● Rows
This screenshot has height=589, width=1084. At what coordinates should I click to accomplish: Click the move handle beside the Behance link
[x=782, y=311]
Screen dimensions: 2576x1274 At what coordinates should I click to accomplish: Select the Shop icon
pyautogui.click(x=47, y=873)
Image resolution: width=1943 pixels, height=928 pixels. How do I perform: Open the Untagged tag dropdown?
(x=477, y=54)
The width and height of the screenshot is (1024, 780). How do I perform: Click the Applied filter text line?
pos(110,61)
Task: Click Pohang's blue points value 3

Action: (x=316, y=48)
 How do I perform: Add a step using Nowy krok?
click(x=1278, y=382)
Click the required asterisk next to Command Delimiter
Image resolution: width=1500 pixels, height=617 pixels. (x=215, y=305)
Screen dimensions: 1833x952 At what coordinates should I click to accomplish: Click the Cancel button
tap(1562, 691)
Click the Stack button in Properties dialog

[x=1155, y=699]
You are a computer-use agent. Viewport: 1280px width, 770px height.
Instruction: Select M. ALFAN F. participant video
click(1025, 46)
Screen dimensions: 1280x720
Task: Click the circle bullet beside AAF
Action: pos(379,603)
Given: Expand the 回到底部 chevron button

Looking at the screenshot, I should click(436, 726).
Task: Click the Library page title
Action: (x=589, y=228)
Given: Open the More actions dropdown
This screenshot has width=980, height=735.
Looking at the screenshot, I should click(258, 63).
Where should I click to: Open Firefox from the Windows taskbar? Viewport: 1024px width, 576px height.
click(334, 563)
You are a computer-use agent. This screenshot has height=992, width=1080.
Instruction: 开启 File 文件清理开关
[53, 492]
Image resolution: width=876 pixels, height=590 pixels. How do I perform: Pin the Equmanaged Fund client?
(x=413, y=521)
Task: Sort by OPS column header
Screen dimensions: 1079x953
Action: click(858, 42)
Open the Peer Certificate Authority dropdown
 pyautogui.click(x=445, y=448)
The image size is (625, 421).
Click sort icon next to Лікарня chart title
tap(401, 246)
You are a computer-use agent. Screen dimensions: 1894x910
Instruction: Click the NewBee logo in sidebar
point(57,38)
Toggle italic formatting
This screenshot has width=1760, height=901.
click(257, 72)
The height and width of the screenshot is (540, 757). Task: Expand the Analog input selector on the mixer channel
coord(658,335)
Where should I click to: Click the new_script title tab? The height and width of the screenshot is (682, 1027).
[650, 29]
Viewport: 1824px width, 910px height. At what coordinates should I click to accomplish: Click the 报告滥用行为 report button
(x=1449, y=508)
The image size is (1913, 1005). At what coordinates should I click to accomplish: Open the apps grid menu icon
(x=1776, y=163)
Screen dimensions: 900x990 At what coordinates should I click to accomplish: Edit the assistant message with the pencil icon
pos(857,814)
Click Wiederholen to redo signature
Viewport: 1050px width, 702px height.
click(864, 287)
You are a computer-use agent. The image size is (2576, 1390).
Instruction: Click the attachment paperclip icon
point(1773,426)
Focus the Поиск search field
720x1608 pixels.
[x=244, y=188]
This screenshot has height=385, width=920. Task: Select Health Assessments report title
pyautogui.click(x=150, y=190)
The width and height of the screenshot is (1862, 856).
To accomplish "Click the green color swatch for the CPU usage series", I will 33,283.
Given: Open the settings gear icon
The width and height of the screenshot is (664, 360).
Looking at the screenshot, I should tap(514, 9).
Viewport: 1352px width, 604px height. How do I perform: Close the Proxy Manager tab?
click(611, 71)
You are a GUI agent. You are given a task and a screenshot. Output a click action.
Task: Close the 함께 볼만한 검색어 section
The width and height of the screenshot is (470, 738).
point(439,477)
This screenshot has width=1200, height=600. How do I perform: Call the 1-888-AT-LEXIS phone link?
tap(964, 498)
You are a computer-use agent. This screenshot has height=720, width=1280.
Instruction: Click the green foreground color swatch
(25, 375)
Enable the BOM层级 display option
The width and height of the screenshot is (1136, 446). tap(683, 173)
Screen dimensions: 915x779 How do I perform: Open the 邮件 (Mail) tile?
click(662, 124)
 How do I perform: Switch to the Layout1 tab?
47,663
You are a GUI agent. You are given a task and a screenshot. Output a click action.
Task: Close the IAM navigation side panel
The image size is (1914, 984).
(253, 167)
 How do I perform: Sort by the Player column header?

● Your instructions
Could you reproduce the listing above word for word, from its first line through its last?

● In response
This screenshot has height=589, width=1084. At what coordinates should I click to accomplish: Click the move handle beside the Behance link
[x=782, y=311]
Screen dimensions: 2576x1274 At what coordinates should I click to accomplish: Select the Shop icon
pyautogui.click(x=47, y=873)
Image resolution: width=1943 pixels, height=928 pixels. How do I perform: Open the Untagged tag dropdown?
(x=477, y=54)
The width and height of the screenshot is (1024, 780). How do I perform: Click the Applied filter text line?
pos(110,61)
Task: Click Pohang's blue points value 3

Action: (x=316, y=48)
 How do I perform: Add a step using Nowy krok?
click(x=1278, y=382)
Click the required asterisk next to Command Delimiter
Image resolution: width=1500 pixels, height=617 pixels. (x=215, y=305)
Screen dimensions: 1833x952 At what coordinates should I click to accomplish: Click the Cancel button
tap(1562, 691)
Click the Stack button in Properties dialog

[x=1155, y=699]
You are a computer-use agent. Viewport: 1280px width, 770px height.
Instruction: Select M. ALFAN F. participant video
click(1025, 46)
Screen dimensions: 1280x720
Task: Click the circle bullet beside AAF
Action: pos(379,603)
Given: Expand the 回到底部 chevron button

Looking at the screenshot, I should click(436, 726).
Task: Click the Library page title
Action: (x=589, y=228)
Given: Open the More actions dropdown
This screenshot has width=980, height=735.
Looking at the screenshot, I should click(258, 63).
Where should I click to: Open Firefox from the Windows taskbar? Viewport: 1024px width, 576px height.
click(334, 563)
You are a computer-use agent. This screenshot has height=992, width=1080.
Instruction: 开启 File 文件清理开关
[53, 492]
Image resolution: width=876 pixels, height=590 pixels. How do I perform: Pin the Equmanaged Fund client?
(x=413, y=521)
Task: Sort by OPS column header
Screen dimensions: 1079x953
Action: click(858, 42)
Open the Peer Certificate Authority dropdown
 pyautogui.click(x=445, y=448)
The image size is (625, 421).
Click sort icon next to Лікарня chart title
tap(401, 246)
You are a computer-use agent. Screen dimensions: 1894x910
Instruction: Click the NewBee logo in sidebar
point(57,38)
Toggle italic formatting
This screenshot has width=1760, height=901.
click(257, 72)
The height and width of the screenshot is (540, 757). Task: Expand the Analog input selector on the mixer channel
coord(658,335)
Where should I click to: Click the new_script title tab? The height and width of the screenshot is (682, 1027).
[650, 29]
Viewport: 1824px width, 910px height. At what coordinates should I click to accomplish: Click the 报告滥用行为 report button
(x=1449, y=508)
The image size is (1913, 1005). At what coordinates should I click to accomplish: Open the apps grid menu icon
(x=1776, y=163)
Screen dimensions: 900x990 At what coordinates should I click to accomplish: Edit the assistant message with the pencil icon
pos(857,814)
Click Wiederholen to redo signature
Viewport: 1050px width, 702px height.
click(864, 287)
You are a computer-use agent. The image size is (2576, 1390).
Instruction: Click the attachment paperclip icon
point(1773,426)
Focus the Поиск search field
720x1608 pixels.
[x=244, y=188]
This screenshot has height=385, width=920. Task: Select Health Assessments report title
pyautogui.click(x=150, y=190)
The width and height of the screenshot is (1862, 856).
To accomplish "Click the green color swatch for the CPU usage series", I will 33,283.
Given: Open the settings gear icon
The width and height of the screenshot is (664, 360).
Looking at the screenshot, I should tap(514, 9).
Viewport: 1352px width, 604px height. How do I perform: Close the Proxy Manager tab?
click(611, 71)
You are a GUI agent. You are given a task and a screenshot. Output a click action.
Task: Close the 함께 볼만한 검색어 section
The width and height of the screenshot is (470, 738).
point(439,477)
This screenshot has width=1200, height=600. How do I perform: Call the 1-888-AT-LEXIS phone link?
tap(964, 498)
You are a computer-use agent. This screenshot has height=720, width=1280.
Instruction: Click the green foreground color swatch
(25, 375)
Enable the BOM层级 display option
The width and height of the screenshot is (1136, 446). tap(683, 173)
Screen dimensions: 915x779 How do I perform: Open the 邮件 (Mail) tile?
click(662, 124)
 How do I perform: Switch to the Layout1 tab?
47,663
You are a GUI agent. You are given a task and a screenshot. Output a click action.
Task: Close the IAM navigation side panel
The image size is (1914, 984).
(253, 167)
 How do I perform: Sort by the Player column header?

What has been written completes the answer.